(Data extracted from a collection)
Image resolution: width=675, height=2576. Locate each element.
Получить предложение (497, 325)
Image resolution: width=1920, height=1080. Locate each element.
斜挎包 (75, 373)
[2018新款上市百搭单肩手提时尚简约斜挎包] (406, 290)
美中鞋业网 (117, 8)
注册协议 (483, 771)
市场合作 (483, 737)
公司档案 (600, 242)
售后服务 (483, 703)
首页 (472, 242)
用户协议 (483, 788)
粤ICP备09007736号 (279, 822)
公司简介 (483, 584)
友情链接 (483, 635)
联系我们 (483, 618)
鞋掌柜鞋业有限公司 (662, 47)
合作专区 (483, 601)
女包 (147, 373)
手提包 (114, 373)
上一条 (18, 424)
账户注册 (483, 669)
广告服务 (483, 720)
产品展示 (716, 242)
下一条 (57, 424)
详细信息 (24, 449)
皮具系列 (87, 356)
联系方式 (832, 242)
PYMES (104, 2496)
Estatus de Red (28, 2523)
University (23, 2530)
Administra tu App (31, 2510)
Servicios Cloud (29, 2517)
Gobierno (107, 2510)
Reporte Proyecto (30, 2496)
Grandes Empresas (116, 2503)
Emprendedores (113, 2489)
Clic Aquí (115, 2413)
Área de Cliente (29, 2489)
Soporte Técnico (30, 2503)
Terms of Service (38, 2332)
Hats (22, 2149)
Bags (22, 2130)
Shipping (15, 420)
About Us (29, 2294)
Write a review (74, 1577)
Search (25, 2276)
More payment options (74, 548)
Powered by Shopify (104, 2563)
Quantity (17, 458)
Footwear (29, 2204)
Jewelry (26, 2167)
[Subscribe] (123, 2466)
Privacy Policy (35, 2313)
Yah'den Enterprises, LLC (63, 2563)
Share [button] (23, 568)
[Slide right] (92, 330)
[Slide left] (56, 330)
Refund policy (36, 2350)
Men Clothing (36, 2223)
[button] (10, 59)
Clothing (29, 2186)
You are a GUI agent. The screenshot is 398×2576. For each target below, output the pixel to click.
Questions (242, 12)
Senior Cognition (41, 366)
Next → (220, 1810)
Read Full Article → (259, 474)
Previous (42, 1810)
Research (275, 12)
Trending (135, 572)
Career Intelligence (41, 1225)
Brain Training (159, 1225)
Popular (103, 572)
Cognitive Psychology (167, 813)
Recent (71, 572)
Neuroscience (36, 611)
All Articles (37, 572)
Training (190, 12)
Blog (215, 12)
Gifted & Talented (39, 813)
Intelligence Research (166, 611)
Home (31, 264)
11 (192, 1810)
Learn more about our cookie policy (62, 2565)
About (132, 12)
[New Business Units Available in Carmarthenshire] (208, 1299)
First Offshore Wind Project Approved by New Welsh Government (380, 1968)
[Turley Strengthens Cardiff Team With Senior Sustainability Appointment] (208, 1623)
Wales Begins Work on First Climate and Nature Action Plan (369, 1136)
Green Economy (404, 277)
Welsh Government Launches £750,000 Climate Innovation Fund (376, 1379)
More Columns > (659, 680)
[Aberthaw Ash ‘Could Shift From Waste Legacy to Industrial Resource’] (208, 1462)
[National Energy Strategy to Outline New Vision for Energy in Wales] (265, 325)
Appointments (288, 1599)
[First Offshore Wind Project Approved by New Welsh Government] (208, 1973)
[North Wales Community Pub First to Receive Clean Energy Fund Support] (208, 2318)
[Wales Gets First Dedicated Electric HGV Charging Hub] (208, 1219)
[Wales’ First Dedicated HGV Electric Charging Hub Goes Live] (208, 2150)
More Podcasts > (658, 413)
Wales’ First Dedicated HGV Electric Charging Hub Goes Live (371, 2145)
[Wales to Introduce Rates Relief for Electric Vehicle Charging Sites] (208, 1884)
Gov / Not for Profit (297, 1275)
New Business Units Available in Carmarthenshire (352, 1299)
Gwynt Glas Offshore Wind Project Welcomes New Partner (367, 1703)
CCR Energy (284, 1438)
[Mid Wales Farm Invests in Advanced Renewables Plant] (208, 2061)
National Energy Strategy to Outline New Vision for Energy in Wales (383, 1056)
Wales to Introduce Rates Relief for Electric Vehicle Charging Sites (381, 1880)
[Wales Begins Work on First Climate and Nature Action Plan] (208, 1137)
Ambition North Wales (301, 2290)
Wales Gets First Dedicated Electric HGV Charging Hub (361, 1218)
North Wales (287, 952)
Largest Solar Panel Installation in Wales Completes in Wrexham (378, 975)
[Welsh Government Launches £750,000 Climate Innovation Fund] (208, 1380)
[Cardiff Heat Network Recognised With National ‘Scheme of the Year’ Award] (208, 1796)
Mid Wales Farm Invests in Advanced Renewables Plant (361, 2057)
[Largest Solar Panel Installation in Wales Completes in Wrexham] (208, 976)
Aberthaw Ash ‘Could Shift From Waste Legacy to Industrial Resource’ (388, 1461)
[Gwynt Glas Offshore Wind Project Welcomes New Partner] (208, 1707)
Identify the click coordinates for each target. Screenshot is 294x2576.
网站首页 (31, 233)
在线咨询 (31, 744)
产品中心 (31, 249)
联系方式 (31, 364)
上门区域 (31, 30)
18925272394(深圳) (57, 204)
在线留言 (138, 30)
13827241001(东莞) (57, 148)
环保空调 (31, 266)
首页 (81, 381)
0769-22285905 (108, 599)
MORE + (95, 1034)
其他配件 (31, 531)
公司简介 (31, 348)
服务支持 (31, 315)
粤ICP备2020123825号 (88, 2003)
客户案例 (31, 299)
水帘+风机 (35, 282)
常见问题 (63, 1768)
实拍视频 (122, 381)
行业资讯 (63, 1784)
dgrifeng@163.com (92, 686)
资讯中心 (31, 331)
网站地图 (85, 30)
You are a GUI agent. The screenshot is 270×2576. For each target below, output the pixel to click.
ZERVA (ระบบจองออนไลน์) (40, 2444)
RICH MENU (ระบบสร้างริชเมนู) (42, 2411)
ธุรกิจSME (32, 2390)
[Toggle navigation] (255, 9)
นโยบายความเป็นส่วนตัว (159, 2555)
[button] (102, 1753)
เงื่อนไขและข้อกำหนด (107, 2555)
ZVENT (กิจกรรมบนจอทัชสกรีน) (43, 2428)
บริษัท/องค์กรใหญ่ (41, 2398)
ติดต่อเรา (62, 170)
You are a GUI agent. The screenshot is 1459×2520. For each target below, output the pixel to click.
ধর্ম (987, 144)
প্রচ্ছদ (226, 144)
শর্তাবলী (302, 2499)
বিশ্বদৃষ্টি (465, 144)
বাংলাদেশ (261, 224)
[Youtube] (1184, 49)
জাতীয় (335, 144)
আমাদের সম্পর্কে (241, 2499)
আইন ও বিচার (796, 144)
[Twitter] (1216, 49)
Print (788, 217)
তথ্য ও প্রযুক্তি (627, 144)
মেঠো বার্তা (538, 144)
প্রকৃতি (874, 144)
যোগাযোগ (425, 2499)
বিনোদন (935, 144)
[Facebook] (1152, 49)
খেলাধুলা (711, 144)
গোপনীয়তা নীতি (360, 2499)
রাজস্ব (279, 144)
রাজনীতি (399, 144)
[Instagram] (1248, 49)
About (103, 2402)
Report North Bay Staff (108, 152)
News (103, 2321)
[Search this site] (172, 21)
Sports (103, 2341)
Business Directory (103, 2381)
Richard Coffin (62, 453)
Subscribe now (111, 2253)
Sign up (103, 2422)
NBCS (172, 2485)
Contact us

[Problem to solve]:
Find each line above that contains "Invests", and copy those lines.

[Answer to the exercise]:
[Mid Wales Farm Invests in Advanced Renewables Plant] (208, 2061)
Mid Wales Farm Invests in Advanced Renewables Plant (361, 2057)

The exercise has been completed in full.